## [Aim]
Write out the entries below again, swapping "How do I perform" for "How can I do" wherever it appears and leaving everything else unchanged.

## [Items from a dataset]

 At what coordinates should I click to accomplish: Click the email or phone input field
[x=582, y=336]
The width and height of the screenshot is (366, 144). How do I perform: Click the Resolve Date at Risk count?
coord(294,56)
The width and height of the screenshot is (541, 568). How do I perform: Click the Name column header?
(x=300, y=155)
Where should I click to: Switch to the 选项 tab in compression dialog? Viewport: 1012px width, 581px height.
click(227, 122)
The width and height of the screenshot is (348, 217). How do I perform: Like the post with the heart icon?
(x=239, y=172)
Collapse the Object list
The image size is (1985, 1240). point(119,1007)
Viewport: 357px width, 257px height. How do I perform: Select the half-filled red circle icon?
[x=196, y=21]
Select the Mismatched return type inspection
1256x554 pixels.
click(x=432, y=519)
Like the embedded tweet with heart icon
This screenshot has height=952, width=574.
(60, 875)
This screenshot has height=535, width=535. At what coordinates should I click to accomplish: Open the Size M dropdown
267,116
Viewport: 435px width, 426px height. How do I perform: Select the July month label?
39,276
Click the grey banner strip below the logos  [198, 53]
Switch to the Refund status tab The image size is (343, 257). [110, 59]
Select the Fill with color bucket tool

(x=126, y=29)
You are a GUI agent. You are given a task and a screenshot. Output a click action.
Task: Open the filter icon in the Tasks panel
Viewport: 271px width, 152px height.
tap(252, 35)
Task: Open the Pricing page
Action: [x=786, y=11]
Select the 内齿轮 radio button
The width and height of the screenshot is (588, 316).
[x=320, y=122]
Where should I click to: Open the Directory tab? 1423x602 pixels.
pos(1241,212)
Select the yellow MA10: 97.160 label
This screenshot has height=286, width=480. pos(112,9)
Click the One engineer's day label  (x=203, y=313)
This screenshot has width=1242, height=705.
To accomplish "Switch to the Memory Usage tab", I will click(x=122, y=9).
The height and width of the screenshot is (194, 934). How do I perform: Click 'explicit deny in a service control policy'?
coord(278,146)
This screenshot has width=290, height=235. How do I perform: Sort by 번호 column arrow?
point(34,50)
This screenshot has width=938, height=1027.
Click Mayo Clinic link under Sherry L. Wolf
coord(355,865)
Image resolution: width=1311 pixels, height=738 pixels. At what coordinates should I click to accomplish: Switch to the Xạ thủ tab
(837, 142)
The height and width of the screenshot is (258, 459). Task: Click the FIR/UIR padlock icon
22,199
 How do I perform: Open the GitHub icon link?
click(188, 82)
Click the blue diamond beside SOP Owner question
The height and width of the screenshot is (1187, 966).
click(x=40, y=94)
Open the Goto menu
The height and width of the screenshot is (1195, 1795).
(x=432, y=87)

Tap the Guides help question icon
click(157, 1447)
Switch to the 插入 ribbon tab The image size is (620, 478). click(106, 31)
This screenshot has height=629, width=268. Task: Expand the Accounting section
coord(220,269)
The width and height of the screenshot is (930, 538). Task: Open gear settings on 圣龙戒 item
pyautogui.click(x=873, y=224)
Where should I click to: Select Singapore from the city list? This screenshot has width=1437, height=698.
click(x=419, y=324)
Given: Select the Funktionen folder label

## [Solution to this task]
 At what coordinates should I click to accomplish: Click the email or phone input field
[x=582, y=336]
The width and height of the screenshot is (366, 144). How can I do: Click the Resolve Date at Risk count?
coord(294,56)
The width and height of the screenshot is (541, 568). How can I do: Click the Name column header?
(x=300, y=155)
Where should I click to: Switch to the 选项 tab in compression dialog? Viewport: 1012px width, 581px height.
click(227, 122)
The width and height of the screenshot is (348, 217). How can I do: Like the post with the heart icon?
(x=239, y=172)
Collapse the Object list
The image size is (1985, 1240). point(119,1007)
Viewport: 357px width, 257px height. How can I do: Select the half-filled red circle icon?
[x=196, y=21]
Select the Mismatched return type inspection
1256x554 pixels.
click(x=432, y=519)
Like the embedded tweet with heart icon
This screenshot has height=952, width=574.
(60, 875)
This screenshot has height=535, width=535. At what coordinates should I click to accomplish: Open the Size M dropdown
267,116
Viewport: 435px width, 426px height. How can I do: Select the July month label?
39,276
Click the grey banner strip below the logos  [198, 53]
Switch to the Refund status tab The image size is (343, 257). [110, 59]
Select the Fill with color bucket tool

(x=126, y=29)
You are a GUI agent. You are given a task and a screenshot. Output a click action.
Task: Open the filter icon in the Tasks panel
Viewport: 271px width, 152px height.
tap(252, 35)
Task: Open the Pricing page
Action: [x=786, y=11]
Select the 内齿轮 radio button
The width and height of the screenshot is (588, 316).
[x=320, y=122]
Where should I click to: Open the Directory tab? 1423x602 pixels.
pos(1241,212)
Select the yellow MA10: 97.160 label
This screenshot has height=286, width=480. pos(112,9)
Click the One engineer's day label  (x=203, y=313)
This screenshot has width=1242, height=705.
To accomplish "Switch to the Memory Usage tab", I will click(x=122, y=9).
The height and width of the screenshot is (194, 934). How can I do: Click 'explicit deny in a service control policy'?
coord(278,146)
This screenshot has width=290, height=235. How can I do: Sort by 번호 column arrow?
point(34,50)
This screenshot has width=938, height=1027.
Click Mayo Clinic link under Sherry L. Wolf
coord(355,865)
Image resolution: width=1311 pixels, height=738 pixels. At what coordinates should I click to accomplish: Switch to the Xạ thủ tab
(837, 142)
The height and width of the screenshot is (258, 459). Task: Click the FIR/UIR padlock icon
22,199
 How can I do: Open the GitHub icon link?
click(188, 82)
Click the blue diamond beside SOP Owner question
The height and width of the screenshot is (1187, 966).
click(x=40, y=94)
Open the Goto menu
The height and width of the screenshot is (1195, 1795).
(x=432, y=87)

Tap the Guides help question icon
click(157, 1447)
Switch to the 插入 ribbon tab The image size is (620, 478). click(106, 31)
This screenshot has height=629, width=268. Task: Expand the Accounting section
coord(220,269)
The width and height of the screenshot is (930, 538). Task: Open gear settings on 圣龙戒 item
pyautogui.click(x=873, y=224)
Where should I click to: Select Singapore from the city list? This screenshot has width=1437, height=698.
click(x=419, y=324)
Given: Select the Funktionen folder label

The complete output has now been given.